Mardock Scramble: The First Compression Review


The first part of the Mardock Scramble Trilogy is a dark and disturbing look into a futuristic world with a seedy underbelly. It is at times disturbing, creepy and can make for uncomfortable viewing, but it’s all done for a very specific purpose, to immerse you in the kind of feelings the main character is having to live with on a daily basis. Usually I’m against sexuality and violence being such close partners in media, but in this case the film does an admirable job of justifying the relationship through an interesting personal narrative and I’m very curious to see how that develops across the trilogy.

The story focuses on Rune Balot, a fifteen year old homeless prostitute, victim of sexual abuse from her family and generally someone with a lot of well developed but tough to watch issues regarding her own body image and view of the world around her. After accepting the advances of an influential casino owner who offered her compassion, she finds herself part of his fiendish plot to kidnap vulnerable girls, use them for his own purposes, then kill them and compress their ashes into blue diamonds. Yeah, the story is pretty dark.

Thankfully for Rune, she is rescued by a government agency who have been on the killer’s tail for some time. Having sustained massive burns to her body, in order to keep her alive she is fitted with cyborg style cybernetic augmentations. These leave her with a power comparable to the hero of Ubisoft’s upcoming Watch Dogs game, allowing her to control computers, and giving her superhuman speed, strength and agility.Throughout this process however, she remains a vulnerable and scared young woman with a lot of issues regarding the trust of those around her.

This is where Oeufcoque comes in. An A.I. in the form of a mouse, Oeufcoque is the force pushing for Rune’s rights as a human being. While the ultimate goal of those who brought her back is to have her testify in court against her attacker, named Shell, Oeufcoque is adamant that she not be forced to testify and put herself in danger, he feels that choice must be hers alone.

Shell makes a fantastic villain for several reasons. From the opening scene, which gives us a perfect reason to hate everything about him, to the clever way the narrative justifies his completely psychopathic nature and complete lack of guilt and dissociation from his crimes, he is one of the most genuinely hateable antagonists I’ve seen for some time.

I mentioned in the introduction that the first film quite closely ties sexuality and violence. There will be scenes of near full female nudity, sexually disturbed individuals with fairly graphic designs and scenes where violence and sexuality meet throughout. While this initially put me off, the pay off comes from an incredibly moving scene toward the end. When you take a sexual assault victim and give them the position of power in a sexualised situation there is a rather interesting and very believable payoff that, while tough to watch, left me feeling a huge sense of belief in the character that perhaps couldn’t have been achieved without the story’s openness to displaying at times uncomfortable content.

What I didn’t expect from the film was its great action scenes. There are some wonderful scenes in the second half of the narrative where we get to see Rune put into a situation where she is in danger. The way that her emotions are on show during the fight scenes as well as the creative use of her A.I. companion make for some moments of action where things are exciting and unpredictable.
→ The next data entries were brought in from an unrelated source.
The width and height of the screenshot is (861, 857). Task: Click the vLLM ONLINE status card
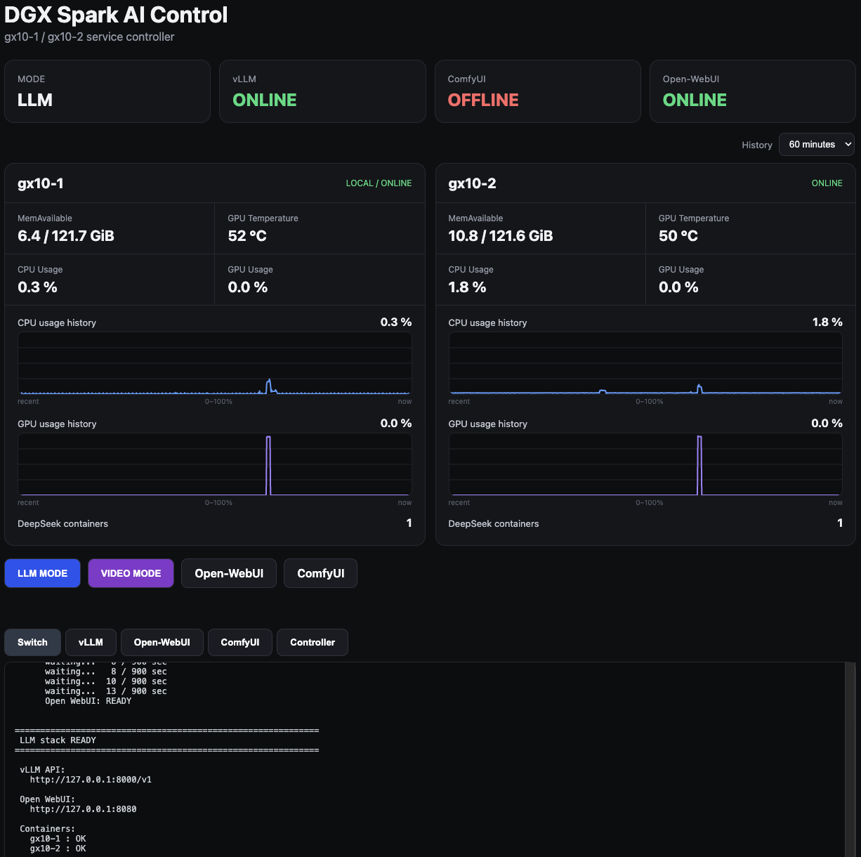322,91
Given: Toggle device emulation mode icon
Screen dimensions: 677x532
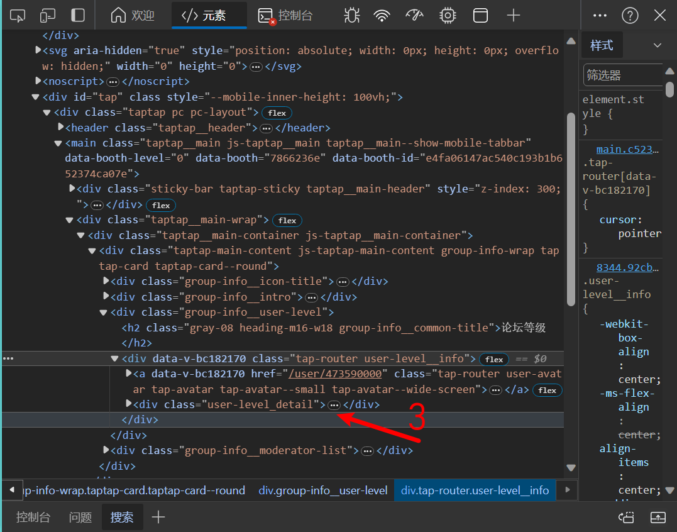Looking at the screenshot, I should click(48, 16).
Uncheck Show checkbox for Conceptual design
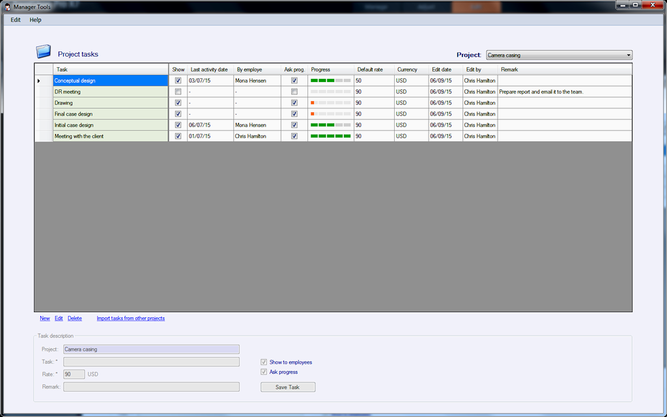This screenshot has height=417, width=667. click(178, 81)
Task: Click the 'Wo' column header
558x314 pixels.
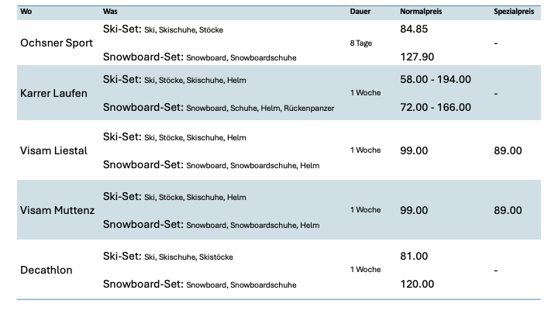Action: tap(26, 12)
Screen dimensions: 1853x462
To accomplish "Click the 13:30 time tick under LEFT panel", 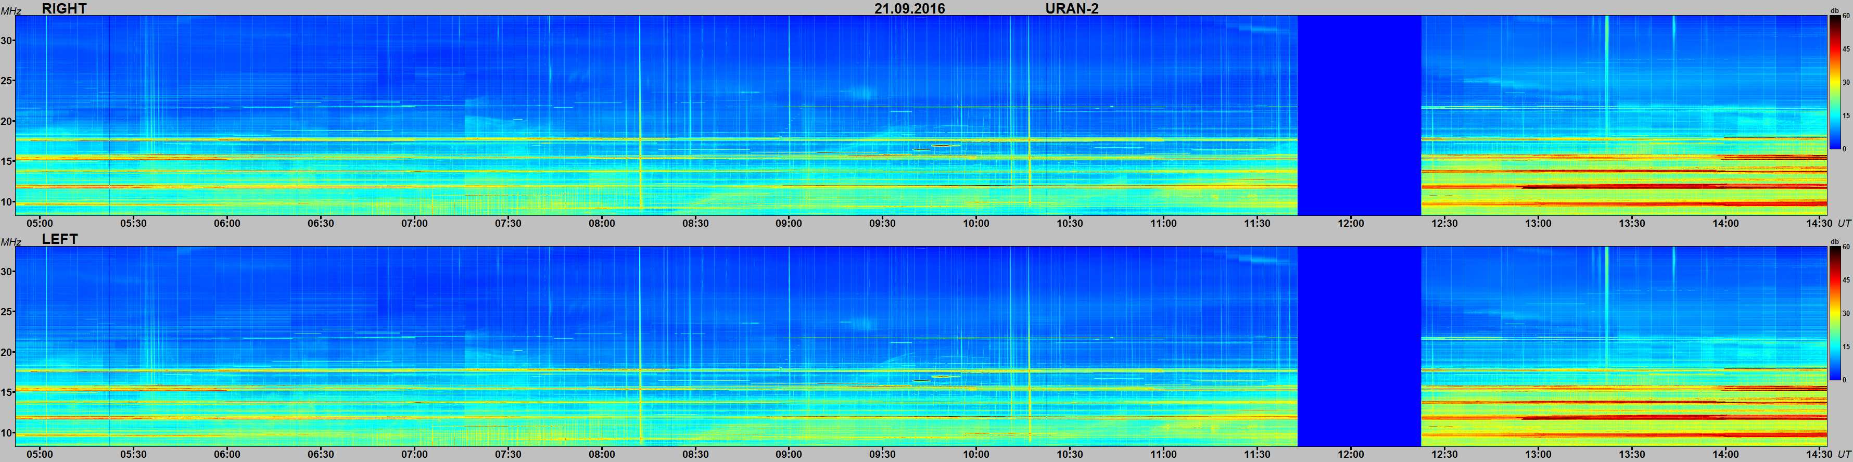I will pyautogui.click(x=1631, y=454).
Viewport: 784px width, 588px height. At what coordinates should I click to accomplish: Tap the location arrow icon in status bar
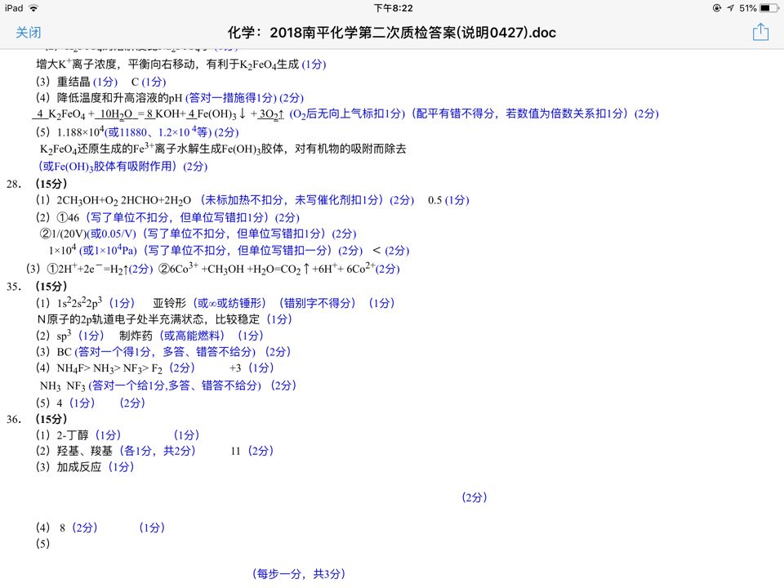(x=729, y=8)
It does end very abruptly, presumably transitioning straight into the second movie, though it does end on an immensely powerful cliffhanger that left me very eager to see more. My only concern is that the second film may not be able to keep up that narrative pace from the start and may lose the tension that had been built up when we initially reached that scene.

While Mardock Scramble: The First Compression is not for everyone, and I’d particularly recommend against it if you’re sensitive to themes of sexual abuse, it does a very good job of dealing with an uncomfortable subject matter and opens it up for interesting discussion.